The critics are coming for Gen Z’s latest ‘bed rotting’ trend, but one behavioral scientist calls it the ultimate ‘anti-productivity’ hack

Fortune Well July 24, 2023

Lifestyle

The critics are coming for Gen Z’s latest ‘bed rotting’ trend, but one behavioral scientist calls it the ultimate ‘anti-productivity’ hack

Some call it ‘Netflix and chill’ or vegging. I call it horizontal time. 

Whatever you call it, getting cozy and lying in bed for an extended period of time—and maybe drifting in and out of sleep, eating, talking on the phone, or watching a show—is not a new concept. But like everything else, Gen Z has given an old phenomenon a new name, albeit a not-so-appetizing one: Hello, bed rotting. The phrase has garnered over 100 million TikTok views. 

In an era of optimization, TikTokers are saying no thank you to hyper-productivity and introducing “rot girl summer.” 

 

But the critics have weighed in, suggesting that this is another example of Gen Z’s laziness. And a CNN article says the trend “reveals the toxic side of self-care.” 

Is bed rotting really that bad? The answer is complicated. Some experts say bed rotters are onto something, but there may be a right way to think about it.

 

The ‘anti-productivity’ hack 

The onslaught of self-care rituals posted everywhere—think elaborate morning routines filled with expensive green juice and yoga—have turned taking time for yourself into a daunting, time-consuming, and pricey endeavor. 

So while the term bed rotting makes me think of a decaying piece of takeout left in a bag next to the bed, maybe that’s the whole point. 

“It sounds like a bit of a reaction against all of the healthy, wellness, self-care-type trends that we hear all the time. It has a much more grimy feel to it, and, because of that, it does suggest that people are getting a little fed up with all of the clean living, clean eating, et cetera,” Audrey Tang, a psychologist with the British Psychological Society who studies burnout, told Refinery 29. 

For Shainna Ali, a certified mental health counselor and author of Designing Healthy Boundaries: A Guide to Embracing Self-Love, Building Better Boundaries, and Protecting Your Peace, this trend doesn’t come as a shock. 

“We all need time to recuperate and rest,” she tells Fortune. “That has been trending in recent years, especially when we think about burnout.” 

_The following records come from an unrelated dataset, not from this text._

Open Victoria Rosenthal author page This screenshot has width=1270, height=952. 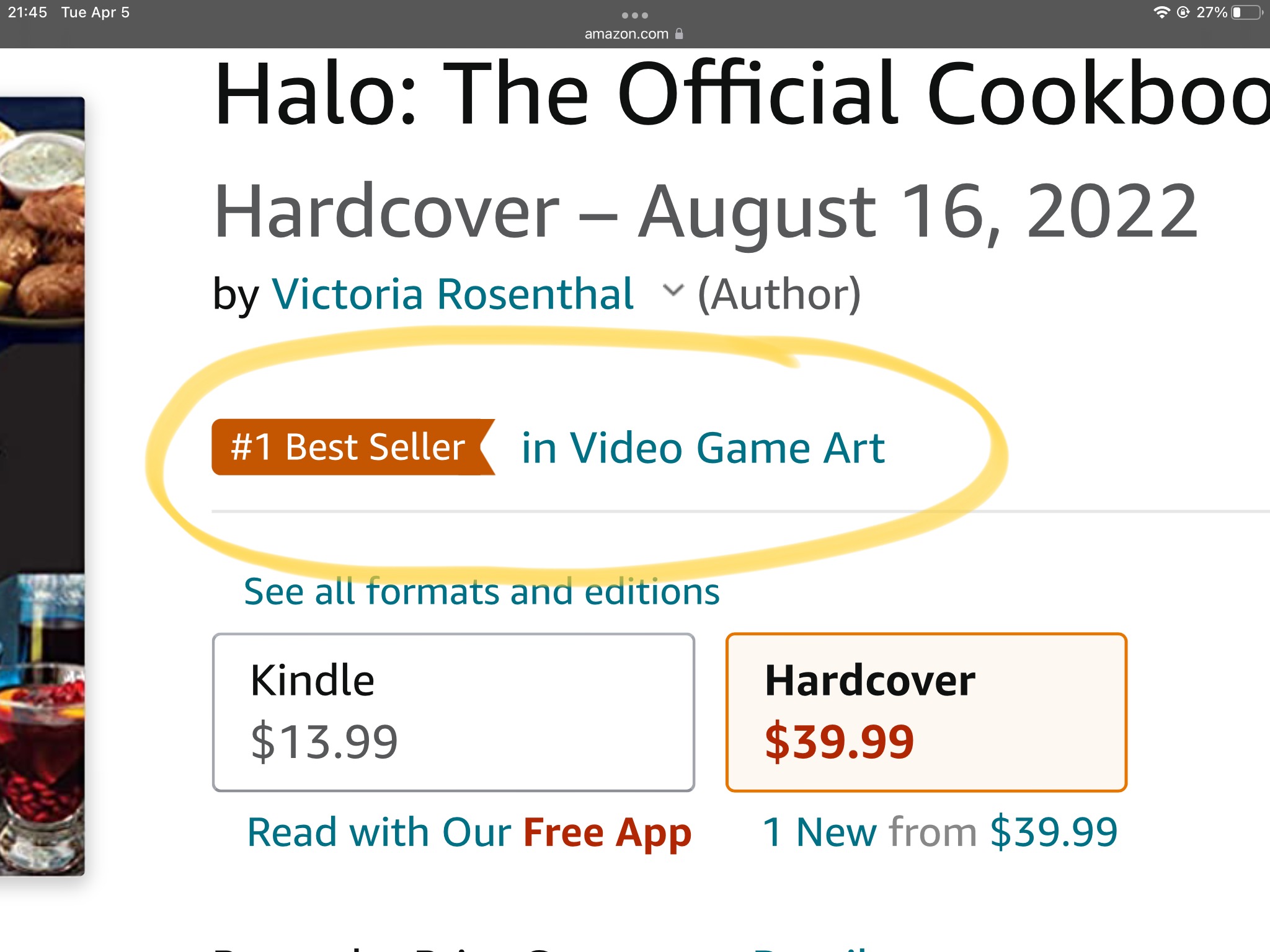453,294
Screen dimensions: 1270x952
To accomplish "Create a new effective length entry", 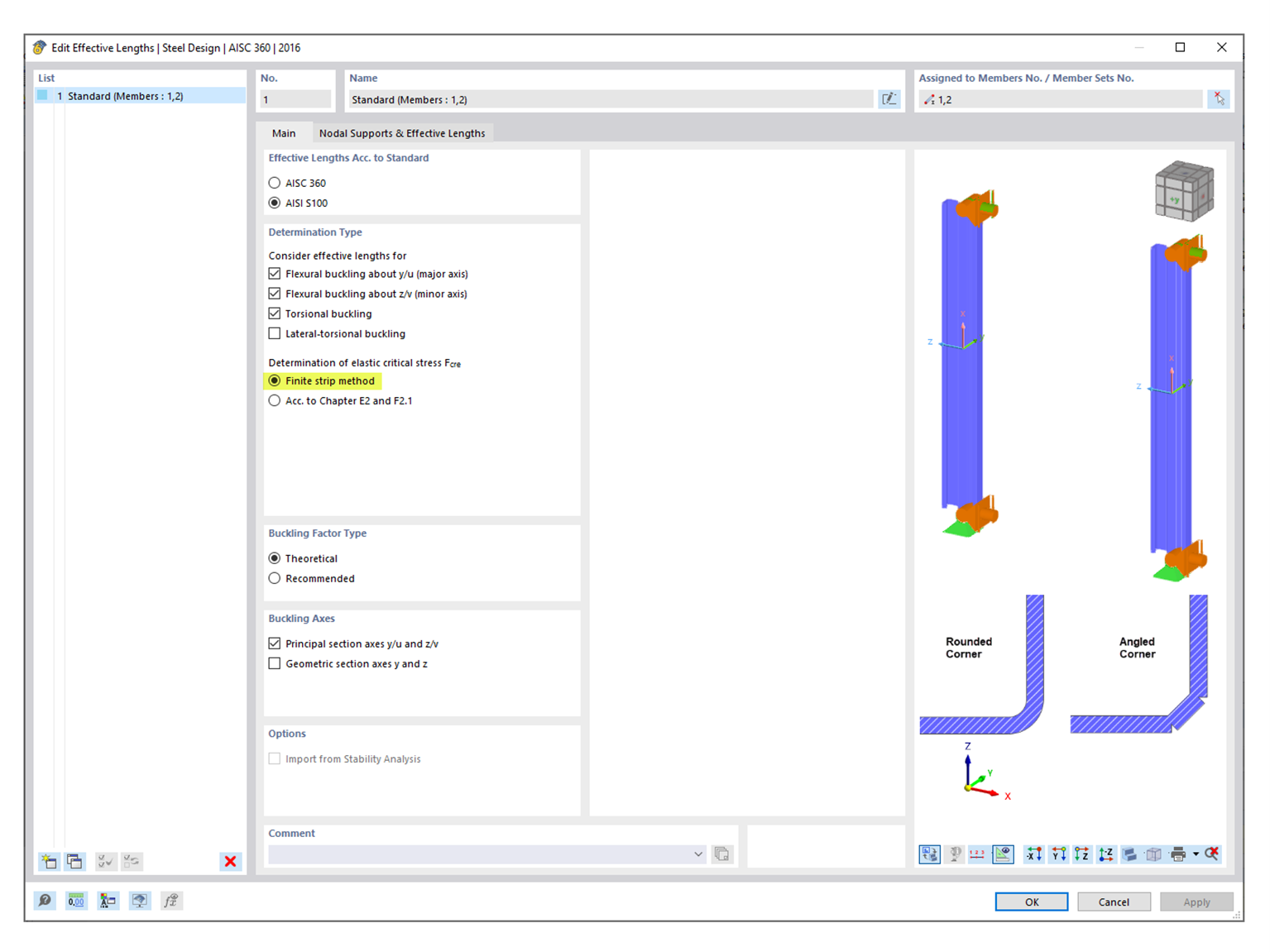I will click(x=49, y=861).
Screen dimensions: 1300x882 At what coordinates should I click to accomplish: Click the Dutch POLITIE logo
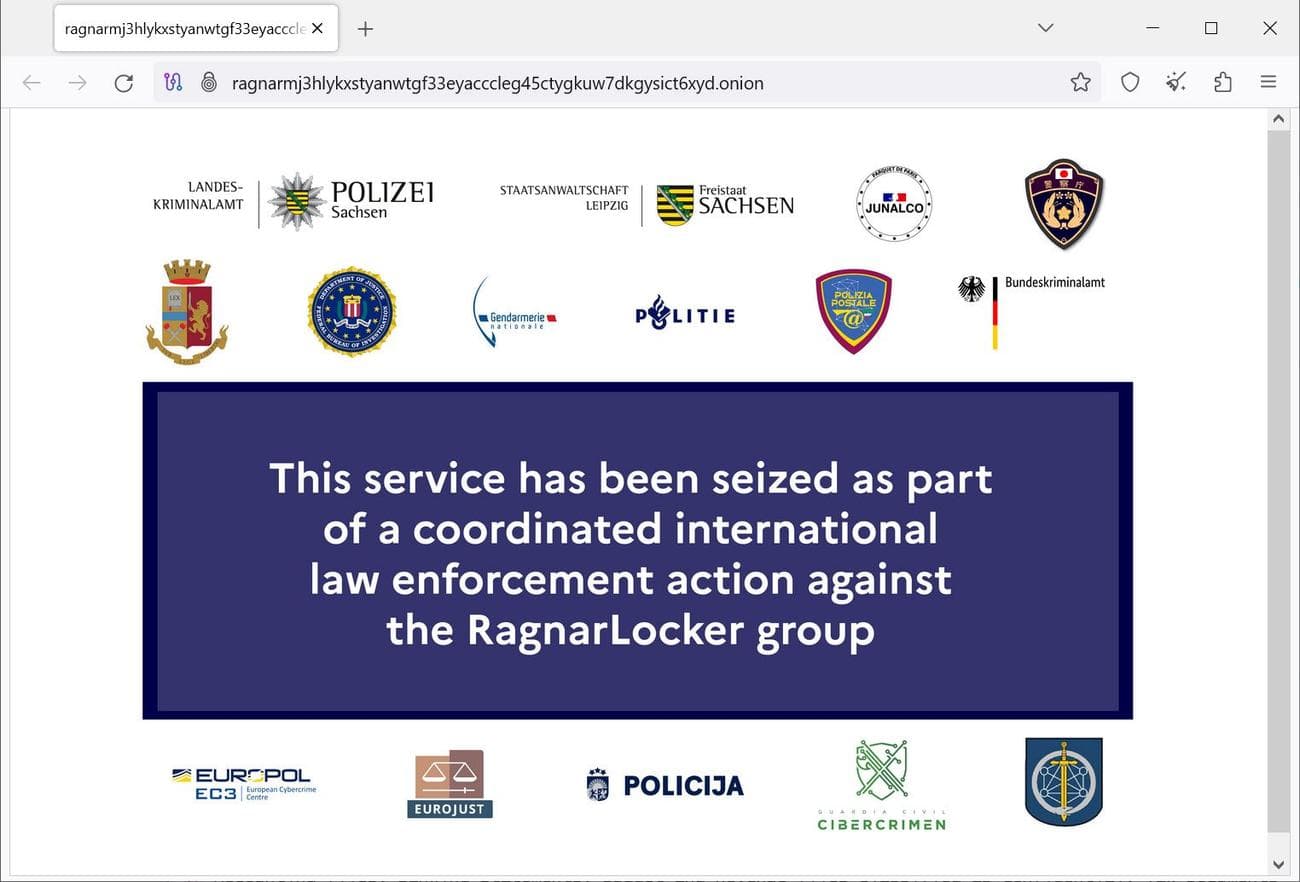click(x=684, y=313)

Slowing down, listening to your body, and taking stock of when you need to take a break have been shown to help energize you at work and home. 

“It is the end of optimization. It is anti-productivity,” Vanessa Hill, a behavioral scientist and creator of the YouTube series BrainCraft, says in a recent TikTok. “Bed rotting is 100% backed by science, just sink into your sheets and stay there.” 

 

Don’t get trapped under the covers 

While “rest is a requirement, not a reward,” Ali says you have to be careful the pendulum doesn’t swing too far in the other direction. “The swing can cause more harm than good,” Ali says, noting that everything still requires balance. 

She recommends going into a bed-rotting mindset with a plan. 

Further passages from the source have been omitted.